:: INSTRUCTIONS FOR THE TASK ::
Wherever a line in the data holds the word "will", pull that line out.

:: RECORDS FOR PROCESSING ::
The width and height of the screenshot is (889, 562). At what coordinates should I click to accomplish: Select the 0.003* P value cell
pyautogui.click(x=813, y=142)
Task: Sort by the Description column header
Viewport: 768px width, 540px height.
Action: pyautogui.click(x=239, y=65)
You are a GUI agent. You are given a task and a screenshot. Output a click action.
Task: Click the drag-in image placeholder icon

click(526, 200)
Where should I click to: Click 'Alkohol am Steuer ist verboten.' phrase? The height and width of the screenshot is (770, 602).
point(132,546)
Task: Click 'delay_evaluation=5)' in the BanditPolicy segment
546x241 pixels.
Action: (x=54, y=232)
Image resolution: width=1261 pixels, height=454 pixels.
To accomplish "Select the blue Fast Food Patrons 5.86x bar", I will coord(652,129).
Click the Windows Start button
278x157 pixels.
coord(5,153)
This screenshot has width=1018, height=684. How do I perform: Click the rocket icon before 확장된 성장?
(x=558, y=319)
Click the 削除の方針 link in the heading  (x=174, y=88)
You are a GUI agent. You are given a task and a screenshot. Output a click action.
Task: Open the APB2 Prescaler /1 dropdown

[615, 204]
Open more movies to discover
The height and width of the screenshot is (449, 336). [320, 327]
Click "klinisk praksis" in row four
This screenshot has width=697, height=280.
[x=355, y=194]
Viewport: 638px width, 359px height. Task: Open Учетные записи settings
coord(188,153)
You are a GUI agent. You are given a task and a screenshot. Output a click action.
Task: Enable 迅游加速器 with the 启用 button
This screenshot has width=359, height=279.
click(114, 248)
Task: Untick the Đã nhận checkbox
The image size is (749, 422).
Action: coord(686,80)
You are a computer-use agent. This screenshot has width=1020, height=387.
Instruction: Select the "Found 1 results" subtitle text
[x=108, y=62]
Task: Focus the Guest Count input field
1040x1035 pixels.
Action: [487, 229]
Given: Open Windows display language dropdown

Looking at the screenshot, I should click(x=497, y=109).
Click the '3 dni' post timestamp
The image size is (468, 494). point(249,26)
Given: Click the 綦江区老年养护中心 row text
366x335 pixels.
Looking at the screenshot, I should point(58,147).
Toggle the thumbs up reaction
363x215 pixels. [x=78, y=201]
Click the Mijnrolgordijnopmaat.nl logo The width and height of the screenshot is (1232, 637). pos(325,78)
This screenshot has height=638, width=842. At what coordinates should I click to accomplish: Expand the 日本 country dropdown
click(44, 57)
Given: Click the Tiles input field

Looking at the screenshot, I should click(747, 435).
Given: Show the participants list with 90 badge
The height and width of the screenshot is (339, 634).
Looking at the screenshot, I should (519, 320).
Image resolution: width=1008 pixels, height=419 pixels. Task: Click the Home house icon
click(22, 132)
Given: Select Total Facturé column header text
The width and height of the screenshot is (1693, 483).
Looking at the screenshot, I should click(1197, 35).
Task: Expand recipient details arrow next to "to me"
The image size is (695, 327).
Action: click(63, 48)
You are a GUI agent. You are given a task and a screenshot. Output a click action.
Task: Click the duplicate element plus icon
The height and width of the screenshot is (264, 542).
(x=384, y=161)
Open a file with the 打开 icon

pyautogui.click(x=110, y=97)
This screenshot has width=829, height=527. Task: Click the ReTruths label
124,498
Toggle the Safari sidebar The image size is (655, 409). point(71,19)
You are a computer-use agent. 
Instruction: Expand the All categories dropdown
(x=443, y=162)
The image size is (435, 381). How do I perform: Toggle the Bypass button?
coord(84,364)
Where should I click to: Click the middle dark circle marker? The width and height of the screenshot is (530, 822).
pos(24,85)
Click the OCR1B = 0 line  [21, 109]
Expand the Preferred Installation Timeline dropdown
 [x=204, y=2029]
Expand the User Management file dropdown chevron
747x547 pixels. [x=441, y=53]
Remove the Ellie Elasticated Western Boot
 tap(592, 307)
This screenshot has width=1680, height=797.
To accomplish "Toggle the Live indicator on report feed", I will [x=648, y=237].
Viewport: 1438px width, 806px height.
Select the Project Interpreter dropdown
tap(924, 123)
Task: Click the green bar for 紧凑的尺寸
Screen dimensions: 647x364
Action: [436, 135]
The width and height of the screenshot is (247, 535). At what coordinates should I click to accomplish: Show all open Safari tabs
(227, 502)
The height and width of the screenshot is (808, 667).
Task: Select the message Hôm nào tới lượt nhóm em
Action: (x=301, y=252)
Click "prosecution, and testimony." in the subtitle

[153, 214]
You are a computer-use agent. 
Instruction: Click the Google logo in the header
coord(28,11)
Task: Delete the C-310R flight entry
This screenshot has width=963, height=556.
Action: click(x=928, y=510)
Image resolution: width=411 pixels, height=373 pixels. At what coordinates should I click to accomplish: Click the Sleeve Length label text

:: ANSWER BOX ::
To accomplish "Select the blue Fast Food Patrons 5.86x bar", I will coord(652,129).
To accomplish "Toggle the Live indicator on report feed", I will [x=648, y=237].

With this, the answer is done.